The results of a study by researchers at the University of Texas Medical Branch may pave the way for a new medicine delivery system that could reduce the incidence of pre-term labor and premature birth by allowing physicians to treat the 'fetus as the patient'. The study has been published in Science Advances.
It has long been suspected that pre-term labor is triggered by inflammation caused by a sick fetus. A new study by scientists at UTMB has proved the hypothesis by studying several important assumptions about the relationship between the health of a mother and her unborn child.
According to Dr. Ramkumar Menon, a Professor in UTMB's Department of Obstetrics and Gynecology and Cell Biology, his team worked with ILIAS Biologics, Inc., a South Korean biotechnology company, to test their bioengineered exosomes as a delivery system for anti-inflammatory medicine directly to the fetus.
Exosomes are natural nanoparticles or vesicles in our bodies, and we have trillions of them circulating through us at all times. By packaging the medicine inside a bioengineered exosome and injecting it into the mother intravenously, the exosomes travel through the blood system, cross the placental barrier and arrive in the fetus, where they deliver the medicine."
Dr. Ramkumar Menon, Professor, UTMB's Department of Obstetrics and Gynecology and Cell Biology
In laboratory tests with mice, there were several steps prior to testing the drug delivery. First, Menon said it was important to prove that fetal cells, specifically immune cells, actually migrated through the mother's body to her uterine tissues as well as to her, which can cause inflammation, the leading cause of pre-term labor.
To prove migration of cells, female mice were mated with male mice who had been genetically engineered with a red fluorescent dye called tdtomato. The dye causes cells in the male to turn red, so once mating has occurred, cells in the developing fetus also turn red and can easily be tracked as they migrate through the mother. This model was developed by Dr Sheller-Miller, a post-doctoral fellow in the Menon lab who is also the first author of this report. Development of this model that determined fetal immune cells reaching maternal tissues was also a turning point in this research.

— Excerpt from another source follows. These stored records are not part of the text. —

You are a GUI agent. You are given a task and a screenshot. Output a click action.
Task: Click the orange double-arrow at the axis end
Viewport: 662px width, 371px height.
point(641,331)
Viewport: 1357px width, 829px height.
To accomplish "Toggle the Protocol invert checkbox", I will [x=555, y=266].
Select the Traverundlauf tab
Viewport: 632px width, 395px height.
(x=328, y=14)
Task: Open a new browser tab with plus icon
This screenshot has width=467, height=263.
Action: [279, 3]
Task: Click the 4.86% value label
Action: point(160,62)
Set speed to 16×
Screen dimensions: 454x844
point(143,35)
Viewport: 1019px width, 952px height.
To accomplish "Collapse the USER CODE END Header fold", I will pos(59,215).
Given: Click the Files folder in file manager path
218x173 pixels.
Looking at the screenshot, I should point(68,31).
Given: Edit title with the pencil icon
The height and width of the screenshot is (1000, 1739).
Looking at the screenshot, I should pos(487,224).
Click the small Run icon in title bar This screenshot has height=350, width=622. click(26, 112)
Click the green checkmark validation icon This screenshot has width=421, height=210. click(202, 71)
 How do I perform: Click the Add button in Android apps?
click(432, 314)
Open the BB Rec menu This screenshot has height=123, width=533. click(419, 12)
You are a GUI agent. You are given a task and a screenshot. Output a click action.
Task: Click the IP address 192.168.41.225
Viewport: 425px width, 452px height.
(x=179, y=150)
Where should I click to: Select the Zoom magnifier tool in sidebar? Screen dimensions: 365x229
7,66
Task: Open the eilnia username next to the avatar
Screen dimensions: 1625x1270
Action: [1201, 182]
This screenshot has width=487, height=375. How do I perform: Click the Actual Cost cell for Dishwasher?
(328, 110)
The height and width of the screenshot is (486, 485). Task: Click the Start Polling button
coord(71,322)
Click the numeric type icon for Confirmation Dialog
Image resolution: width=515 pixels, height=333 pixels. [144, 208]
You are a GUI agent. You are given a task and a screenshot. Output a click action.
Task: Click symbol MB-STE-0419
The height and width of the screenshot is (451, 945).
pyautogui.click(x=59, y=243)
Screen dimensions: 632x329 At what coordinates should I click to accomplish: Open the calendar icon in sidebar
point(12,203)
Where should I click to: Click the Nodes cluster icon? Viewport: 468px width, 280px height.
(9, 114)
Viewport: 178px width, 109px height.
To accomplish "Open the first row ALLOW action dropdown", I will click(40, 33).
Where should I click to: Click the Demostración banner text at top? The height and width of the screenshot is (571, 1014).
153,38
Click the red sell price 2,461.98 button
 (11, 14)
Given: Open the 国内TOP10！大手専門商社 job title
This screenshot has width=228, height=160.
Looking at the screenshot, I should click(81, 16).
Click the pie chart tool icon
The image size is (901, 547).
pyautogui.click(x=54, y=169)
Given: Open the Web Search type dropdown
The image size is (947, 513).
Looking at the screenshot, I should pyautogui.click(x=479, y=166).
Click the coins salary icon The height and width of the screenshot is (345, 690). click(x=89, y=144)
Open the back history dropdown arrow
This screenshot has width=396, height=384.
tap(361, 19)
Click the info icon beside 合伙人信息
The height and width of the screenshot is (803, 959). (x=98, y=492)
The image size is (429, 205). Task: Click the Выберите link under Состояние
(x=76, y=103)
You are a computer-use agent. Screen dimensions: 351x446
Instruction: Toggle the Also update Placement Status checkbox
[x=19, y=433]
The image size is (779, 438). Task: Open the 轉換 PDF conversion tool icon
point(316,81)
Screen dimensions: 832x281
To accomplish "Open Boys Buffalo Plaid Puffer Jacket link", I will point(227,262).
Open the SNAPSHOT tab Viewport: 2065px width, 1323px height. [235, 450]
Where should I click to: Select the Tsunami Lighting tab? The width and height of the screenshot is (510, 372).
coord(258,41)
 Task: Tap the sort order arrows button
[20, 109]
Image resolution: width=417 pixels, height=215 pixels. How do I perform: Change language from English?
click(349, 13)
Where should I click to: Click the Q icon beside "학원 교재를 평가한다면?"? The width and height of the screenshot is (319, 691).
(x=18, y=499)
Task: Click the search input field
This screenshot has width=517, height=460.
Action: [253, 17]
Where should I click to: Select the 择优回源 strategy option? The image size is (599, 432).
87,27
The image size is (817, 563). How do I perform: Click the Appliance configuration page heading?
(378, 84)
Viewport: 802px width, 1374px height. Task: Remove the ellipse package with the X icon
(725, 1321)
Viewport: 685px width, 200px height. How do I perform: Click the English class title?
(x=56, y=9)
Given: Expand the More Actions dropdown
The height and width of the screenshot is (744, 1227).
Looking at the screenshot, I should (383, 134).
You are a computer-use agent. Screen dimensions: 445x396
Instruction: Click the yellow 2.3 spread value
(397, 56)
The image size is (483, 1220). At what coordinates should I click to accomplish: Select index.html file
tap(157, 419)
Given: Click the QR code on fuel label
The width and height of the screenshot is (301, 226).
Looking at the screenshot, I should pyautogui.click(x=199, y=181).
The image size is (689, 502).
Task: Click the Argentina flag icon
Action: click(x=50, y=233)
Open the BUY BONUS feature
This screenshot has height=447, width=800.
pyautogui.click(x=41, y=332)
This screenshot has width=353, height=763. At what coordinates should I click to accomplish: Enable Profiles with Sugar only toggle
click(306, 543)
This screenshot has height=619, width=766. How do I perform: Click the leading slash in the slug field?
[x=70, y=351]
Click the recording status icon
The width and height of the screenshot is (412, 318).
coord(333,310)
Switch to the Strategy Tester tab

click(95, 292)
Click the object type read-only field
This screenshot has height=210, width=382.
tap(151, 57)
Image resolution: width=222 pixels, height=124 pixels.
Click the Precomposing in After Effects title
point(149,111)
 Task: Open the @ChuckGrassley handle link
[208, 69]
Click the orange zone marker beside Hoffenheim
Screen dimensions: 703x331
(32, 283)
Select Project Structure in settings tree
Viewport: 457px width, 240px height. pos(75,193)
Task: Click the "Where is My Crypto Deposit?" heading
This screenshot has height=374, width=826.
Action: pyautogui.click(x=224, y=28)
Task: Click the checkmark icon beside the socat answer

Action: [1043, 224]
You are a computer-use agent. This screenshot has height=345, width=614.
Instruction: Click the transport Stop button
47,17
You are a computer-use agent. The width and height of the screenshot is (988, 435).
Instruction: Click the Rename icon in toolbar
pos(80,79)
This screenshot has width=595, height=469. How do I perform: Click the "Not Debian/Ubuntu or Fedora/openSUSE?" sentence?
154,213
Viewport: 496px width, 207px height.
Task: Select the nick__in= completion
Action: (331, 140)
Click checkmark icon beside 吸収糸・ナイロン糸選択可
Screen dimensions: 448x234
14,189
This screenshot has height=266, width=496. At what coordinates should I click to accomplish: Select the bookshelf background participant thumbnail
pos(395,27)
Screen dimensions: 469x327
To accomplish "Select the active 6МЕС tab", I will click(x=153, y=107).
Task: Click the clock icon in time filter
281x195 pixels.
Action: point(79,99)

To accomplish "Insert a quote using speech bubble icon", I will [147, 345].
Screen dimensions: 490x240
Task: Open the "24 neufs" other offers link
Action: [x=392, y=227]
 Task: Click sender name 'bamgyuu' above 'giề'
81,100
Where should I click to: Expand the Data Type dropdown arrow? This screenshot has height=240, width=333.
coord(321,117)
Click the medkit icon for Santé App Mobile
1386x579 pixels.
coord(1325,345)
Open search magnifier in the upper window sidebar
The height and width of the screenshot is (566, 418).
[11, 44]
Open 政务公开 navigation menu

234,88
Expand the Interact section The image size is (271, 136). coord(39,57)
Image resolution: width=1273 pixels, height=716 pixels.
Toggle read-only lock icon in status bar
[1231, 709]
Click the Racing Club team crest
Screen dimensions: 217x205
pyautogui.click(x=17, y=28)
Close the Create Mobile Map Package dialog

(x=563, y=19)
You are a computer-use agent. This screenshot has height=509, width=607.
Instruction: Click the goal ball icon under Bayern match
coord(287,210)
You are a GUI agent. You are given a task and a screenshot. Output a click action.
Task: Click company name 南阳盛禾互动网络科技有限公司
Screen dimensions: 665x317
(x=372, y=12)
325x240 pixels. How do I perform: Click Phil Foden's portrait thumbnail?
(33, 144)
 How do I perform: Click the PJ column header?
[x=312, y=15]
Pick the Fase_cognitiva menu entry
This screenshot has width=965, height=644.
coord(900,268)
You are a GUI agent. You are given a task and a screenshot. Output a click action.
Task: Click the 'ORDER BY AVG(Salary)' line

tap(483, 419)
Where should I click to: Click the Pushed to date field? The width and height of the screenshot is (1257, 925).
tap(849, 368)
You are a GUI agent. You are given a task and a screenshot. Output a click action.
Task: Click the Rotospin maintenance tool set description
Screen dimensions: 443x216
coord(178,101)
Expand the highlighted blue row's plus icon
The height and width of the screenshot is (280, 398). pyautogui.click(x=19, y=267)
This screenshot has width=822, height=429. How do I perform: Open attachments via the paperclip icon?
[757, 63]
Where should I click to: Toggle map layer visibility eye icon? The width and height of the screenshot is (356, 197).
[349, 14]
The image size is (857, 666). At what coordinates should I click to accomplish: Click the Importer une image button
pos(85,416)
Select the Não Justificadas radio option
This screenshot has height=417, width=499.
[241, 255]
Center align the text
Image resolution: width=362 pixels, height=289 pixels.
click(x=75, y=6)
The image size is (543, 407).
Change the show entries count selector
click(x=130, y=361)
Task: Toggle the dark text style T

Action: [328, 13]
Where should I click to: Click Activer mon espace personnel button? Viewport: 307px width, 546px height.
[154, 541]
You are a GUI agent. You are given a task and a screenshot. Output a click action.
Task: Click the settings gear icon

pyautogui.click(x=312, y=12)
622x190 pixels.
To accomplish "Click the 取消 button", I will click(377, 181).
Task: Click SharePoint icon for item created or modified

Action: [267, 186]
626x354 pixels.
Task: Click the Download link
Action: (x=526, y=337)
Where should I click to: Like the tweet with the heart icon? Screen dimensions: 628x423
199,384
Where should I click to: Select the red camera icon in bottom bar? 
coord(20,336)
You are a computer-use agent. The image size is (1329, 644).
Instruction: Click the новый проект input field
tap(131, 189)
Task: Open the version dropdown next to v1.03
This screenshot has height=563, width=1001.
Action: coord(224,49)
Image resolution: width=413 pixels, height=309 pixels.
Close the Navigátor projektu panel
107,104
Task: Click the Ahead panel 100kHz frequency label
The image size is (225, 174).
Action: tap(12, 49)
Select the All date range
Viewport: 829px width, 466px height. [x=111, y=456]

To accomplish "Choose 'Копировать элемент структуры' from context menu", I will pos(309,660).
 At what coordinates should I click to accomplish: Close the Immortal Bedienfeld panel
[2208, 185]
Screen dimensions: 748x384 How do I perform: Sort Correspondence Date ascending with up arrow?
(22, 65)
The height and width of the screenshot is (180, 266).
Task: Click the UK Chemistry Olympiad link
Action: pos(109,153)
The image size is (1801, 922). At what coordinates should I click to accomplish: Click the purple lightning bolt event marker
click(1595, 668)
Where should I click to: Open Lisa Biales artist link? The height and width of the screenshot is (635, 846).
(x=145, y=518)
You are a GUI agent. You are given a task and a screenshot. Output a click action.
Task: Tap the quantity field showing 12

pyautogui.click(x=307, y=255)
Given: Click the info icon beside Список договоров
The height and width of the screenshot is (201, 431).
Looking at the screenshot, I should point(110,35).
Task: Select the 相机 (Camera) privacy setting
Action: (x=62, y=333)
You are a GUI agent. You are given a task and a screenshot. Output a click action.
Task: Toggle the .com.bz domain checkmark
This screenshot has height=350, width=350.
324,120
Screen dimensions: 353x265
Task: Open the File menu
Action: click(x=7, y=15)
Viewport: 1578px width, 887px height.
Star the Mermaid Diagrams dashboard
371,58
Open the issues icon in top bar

Once scientists had proof of cell migration, they next used the mouse model to determine if bioengineered exosomes could deliver a special anti-inflammatory medicine, an inhibitor of NF-kB, called super repressor (SR) IkB from the mother's bloodstream to the fetus.
The exosomes were created using an innovative approach developed by ILIAS Biologics, Inc. called EXPLOR®, or Exosomes engineering for Protein Loading via Optically Reversible protein to protein interaction. The study proved that the exosomes effectively delivered medicine to the fetus, slowed the migration of fetal immune cells, and delayed pre-term labor.
In addition, the study found that: * Sustained effects/delays in labor required repeated dosing * Prolongation of gestation improved pup viability * Mouse models provided valuable information to help understand the mechanisms often seen in humans * Future studies, including human clinical trials are needed to confirm laboratory results
"Pre-term birth rates have not reduced in the past few decades, and this technology (the bioengineered exosomes) could lead the way to other treatments for the delivery of drugs to treat the underlying cause of inflammation in a fetus," said Dr. Menon. This technology can also be used to package other drugs in exosomes to treat other adverse pregnancy complications.
This study result is the second proof of concept that suggests significant anti-inflammatory effects of the same exosomes from ILIAS Biologics. In April 2020, the researchers at Korea Advanced Institute of Science and Technology (KAIST) and the ILIAS team published the same exosomes' substantial efficacy in the septic mouse model in Science Advances.
Sheller-Miller, S., et al. (2021) Exosomal delivery of NF-κB inhibitor delays LPS-induced preterm birth and modulates fetal immune cell profile in mouse models. Science Advances. doi.org/10.1126/sciadv.abd3865.